Quintiliano Jardim pesou e repesou a carga da imensa responsabilidade. Conhecia, de perto, o drama da imprensa no interior. Uma espécie de loucura do ideal, numa corrida sem fim de obstáculos.
Sem nenhum lastro econômico que lhe garantisse a continuidade, "Lavoura e Comércio", então de formato pequeno e tiragem reduzida, naquele tempo não passava de uma aventura perigosa por mares de tormenta. A sua direção, numa época em que as atitudes de independência de um jornal se travavam a chicote ou a bala, da parte de prepotências agastadas ou ofendidas, constituía, certamente, temeridade. Os exemplos de derrota e de fracasso não deixavam muita ilusão.
Fosse como fosse, Quintiliano Jardim resolver seguir de olhos fechados os apelos de sua vocação. Tomou nos ombros a responsabilidade da pequenina folha, e logo a transformou na razão de ser da sua própria vida.
A cada revés, na batalha desenganada a que se entregou, respondia com renovados impulsos de coragem e de audácia.
Um dia, atearam-lhe fogo às oficinas do jornal. Era a resposta feroz dos adversários batidos numa das memoráveis campanhas política de "Lavoura e Comércio". E Quintiliano, no esforço desesperado de debelar o incêndio, por entre as labaredas que se erguiam, viu que não era só o empenho da inteligência, do talento e das convicções cívicas que se exigia no seu apostolado jornalístico, mas ainda o arrojo pessoal de enfrentar a própria morte, na preservação de seu mundo de fé e de ideal.
Foi com essa têmpera, foi com essa decisão quase sobre-humana, que Quintiliano ergueu o empreendimento do maior e mais conceituado jornal do interior do país.
Deu-lhe o melhor da sua existência, fê-lo resplandecer no prestígio de verdadeiro intérprete das aspirações do povo, marcou-o do cunho vivo de paladino das boas causas, tirando de si mesmo, da sua personalidade vigorosa, do seu talento de escol, da sua cultura polimofa, as linhas mestras do diário que tanto honra as tradições de espiritualidade desta terra.
Quintiliano Jardim é "Lavoura e Comércio. "Lavoura e Comércio" é Quintiliano Jardim.
Coroado príncipe dos jornalistas do Triângulo Mineiro, num preito tanto mais justo quanto unânime foi o testemunho de exaltação dos seus colegas.
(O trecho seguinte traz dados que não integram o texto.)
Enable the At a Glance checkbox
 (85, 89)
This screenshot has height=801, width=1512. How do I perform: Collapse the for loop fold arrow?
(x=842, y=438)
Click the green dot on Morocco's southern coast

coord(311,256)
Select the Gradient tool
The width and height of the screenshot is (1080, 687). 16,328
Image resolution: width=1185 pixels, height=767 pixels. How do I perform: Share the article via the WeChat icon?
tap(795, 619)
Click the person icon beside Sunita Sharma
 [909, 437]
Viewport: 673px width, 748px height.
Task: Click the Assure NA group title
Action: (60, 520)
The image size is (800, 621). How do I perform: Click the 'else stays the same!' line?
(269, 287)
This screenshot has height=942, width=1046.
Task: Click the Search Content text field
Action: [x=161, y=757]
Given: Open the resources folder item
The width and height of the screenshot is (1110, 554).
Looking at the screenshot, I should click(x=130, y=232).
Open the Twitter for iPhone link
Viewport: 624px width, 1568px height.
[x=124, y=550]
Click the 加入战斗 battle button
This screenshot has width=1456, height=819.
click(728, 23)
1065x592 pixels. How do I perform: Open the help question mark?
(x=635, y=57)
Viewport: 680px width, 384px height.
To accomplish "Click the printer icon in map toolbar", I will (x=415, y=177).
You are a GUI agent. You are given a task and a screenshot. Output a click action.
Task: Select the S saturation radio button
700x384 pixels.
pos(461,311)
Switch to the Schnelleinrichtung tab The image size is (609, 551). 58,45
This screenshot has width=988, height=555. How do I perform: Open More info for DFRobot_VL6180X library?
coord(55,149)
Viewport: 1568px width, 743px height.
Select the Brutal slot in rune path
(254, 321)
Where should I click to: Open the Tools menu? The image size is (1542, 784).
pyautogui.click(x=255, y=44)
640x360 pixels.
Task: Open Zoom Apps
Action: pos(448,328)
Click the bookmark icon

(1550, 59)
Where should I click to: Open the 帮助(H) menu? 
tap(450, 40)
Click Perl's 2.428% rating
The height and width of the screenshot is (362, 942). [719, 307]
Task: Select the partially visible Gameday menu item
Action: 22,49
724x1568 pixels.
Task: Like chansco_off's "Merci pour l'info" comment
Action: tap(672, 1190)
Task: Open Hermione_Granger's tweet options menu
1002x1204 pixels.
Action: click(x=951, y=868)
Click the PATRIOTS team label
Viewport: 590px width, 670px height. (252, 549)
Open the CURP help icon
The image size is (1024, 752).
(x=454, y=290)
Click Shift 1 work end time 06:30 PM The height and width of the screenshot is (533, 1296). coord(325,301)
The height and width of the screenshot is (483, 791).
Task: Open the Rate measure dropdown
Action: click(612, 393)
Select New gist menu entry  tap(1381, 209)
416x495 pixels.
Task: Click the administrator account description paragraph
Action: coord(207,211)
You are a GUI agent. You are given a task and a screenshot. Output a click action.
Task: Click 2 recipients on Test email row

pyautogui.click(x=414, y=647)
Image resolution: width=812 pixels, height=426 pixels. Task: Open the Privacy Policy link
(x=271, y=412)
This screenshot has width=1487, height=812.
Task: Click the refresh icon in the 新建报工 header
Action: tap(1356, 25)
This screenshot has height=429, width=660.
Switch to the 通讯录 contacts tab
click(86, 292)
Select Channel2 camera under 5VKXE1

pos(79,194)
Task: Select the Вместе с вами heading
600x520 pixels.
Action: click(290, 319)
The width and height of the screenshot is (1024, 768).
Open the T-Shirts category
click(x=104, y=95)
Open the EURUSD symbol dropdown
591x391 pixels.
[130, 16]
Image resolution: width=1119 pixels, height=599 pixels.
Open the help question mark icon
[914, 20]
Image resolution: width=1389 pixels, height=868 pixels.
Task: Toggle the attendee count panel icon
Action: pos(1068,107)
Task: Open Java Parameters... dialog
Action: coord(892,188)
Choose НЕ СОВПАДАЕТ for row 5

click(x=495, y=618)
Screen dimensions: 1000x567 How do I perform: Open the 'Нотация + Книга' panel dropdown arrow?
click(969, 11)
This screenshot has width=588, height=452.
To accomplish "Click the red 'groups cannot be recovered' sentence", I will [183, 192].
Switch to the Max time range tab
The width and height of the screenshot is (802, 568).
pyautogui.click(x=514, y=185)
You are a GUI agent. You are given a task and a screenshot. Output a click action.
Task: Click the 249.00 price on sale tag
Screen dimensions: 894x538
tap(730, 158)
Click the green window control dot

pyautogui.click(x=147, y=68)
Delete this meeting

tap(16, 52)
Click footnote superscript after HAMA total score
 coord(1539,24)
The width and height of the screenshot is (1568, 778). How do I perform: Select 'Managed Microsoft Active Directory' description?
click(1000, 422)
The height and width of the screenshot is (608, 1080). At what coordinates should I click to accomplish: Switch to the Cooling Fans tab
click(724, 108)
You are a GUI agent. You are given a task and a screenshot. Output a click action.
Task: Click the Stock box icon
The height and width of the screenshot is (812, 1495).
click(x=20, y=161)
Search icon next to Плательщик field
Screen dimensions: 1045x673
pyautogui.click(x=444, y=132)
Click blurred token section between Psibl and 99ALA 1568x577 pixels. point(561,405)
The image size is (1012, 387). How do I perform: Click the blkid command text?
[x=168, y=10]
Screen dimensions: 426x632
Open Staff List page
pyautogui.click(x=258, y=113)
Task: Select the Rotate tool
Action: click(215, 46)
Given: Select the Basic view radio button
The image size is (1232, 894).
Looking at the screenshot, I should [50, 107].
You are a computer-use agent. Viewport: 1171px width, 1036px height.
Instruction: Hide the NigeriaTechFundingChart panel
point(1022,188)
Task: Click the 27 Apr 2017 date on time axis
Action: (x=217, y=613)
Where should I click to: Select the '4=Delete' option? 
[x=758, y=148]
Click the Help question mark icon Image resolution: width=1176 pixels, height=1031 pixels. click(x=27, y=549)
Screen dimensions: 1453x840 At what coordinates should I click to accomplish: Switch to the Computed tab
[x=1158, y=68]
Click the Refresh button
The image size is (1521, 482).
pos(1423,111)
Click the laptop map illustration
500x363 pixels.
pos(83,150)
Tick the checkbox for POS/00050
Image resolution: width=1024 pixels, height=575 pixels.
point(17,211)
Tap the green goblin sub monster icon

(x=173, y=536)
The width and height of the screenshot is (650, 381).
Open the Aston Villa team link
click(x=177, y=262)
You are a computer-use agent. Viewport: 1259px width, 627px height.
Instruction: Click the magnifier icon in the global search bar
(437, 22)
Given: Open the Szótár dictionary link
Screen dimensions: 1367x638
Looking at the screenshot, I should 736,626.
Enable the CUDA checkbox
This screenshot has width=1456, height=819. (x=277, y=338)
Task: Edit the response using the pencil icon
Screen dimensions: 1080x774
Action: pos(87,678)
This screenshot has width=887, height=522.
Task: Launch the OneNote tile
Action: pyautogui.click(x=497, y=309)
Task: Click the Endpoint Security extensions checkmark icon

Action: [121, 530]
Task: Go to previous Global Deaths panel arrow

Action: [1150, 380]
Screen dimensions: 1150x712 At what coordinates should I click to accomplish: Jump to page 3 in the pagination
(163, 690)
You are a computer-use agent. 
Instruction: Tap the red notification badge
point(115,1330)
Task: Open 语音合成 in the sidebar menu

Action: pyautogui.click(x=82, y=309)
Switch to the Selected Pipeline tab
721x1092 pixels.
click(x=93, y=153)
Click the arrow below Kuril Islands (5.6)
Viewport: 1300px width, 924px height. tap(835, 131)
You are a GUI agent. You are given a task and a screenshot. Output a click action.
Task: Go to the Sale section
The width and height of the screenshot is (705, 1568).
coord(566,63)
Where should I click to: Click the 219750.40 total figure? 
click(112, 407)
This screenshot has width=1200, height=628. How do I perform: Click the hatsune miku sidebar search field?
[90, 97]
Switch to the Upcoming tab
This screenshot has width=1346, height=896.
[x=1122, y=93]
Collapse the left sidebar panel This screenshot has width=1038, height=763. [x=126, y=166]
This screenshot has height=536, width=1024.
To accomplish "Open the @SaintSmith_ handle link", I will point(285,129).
Quintiliano viu passar o seu jubileu de tarimbeiro da pena, quando "Lavoura de Comércio" comemorou cinquenta anos de existência, em 1949.
O lidador, entretanto, continua a postos, na sua mesa de trabalhos. tendo madrugado num exemplo de vida laboriosa, a vender abóboras pelas ruas de Uberaba, não sente o peso dos anos, para continuar como um espelho de operosidade em face das novas gerações.
E o pregão de hoje, nas ruas da Uberaba Centenária, que Quintiliano Jardim ajudou a erguer nos aspectos de grandiosidade da Capital do Triângulo, escudando-a com a força da sua pena, há mais de oito lustros, nas caminhadas de desenvolvimento material e cultural; interpretando-a nos anseios de altura, para que não caia por terra uma só das nossas reivindicações de progresso; afeiçoando-a na opinião exata do justo, do verdadeiro e do belo, dando-lhe o sentido de equilíbrio, no respeito à autoridade constituída, mas sem quebra da brava independência de julgamento e de ação de nossa gente; – o pregão de hoje, pelas ruas da Uberaba Centenária, no grito vespertino de "Lavoura e Comércio", em que se misturam as vozes de dezenas de pequenos vendedores do magnífico jornal da Rua Vigário Silva, projeta em grande, na admiração e no respeito do povo, a figura de Quintiliano Jardim, vinda do fundo de velhos tempos de dificuldades, subindo no esforço do seu talento e na bravura de sua coragem, até o panteão das expressões primeiras de nossa história. Quintilinaninho de ontem, Quintiliano de hoje, Quintiliano de sempre, na imortalidade gloriosa do maior jornalista que o interior do Brasil jamais conheceu.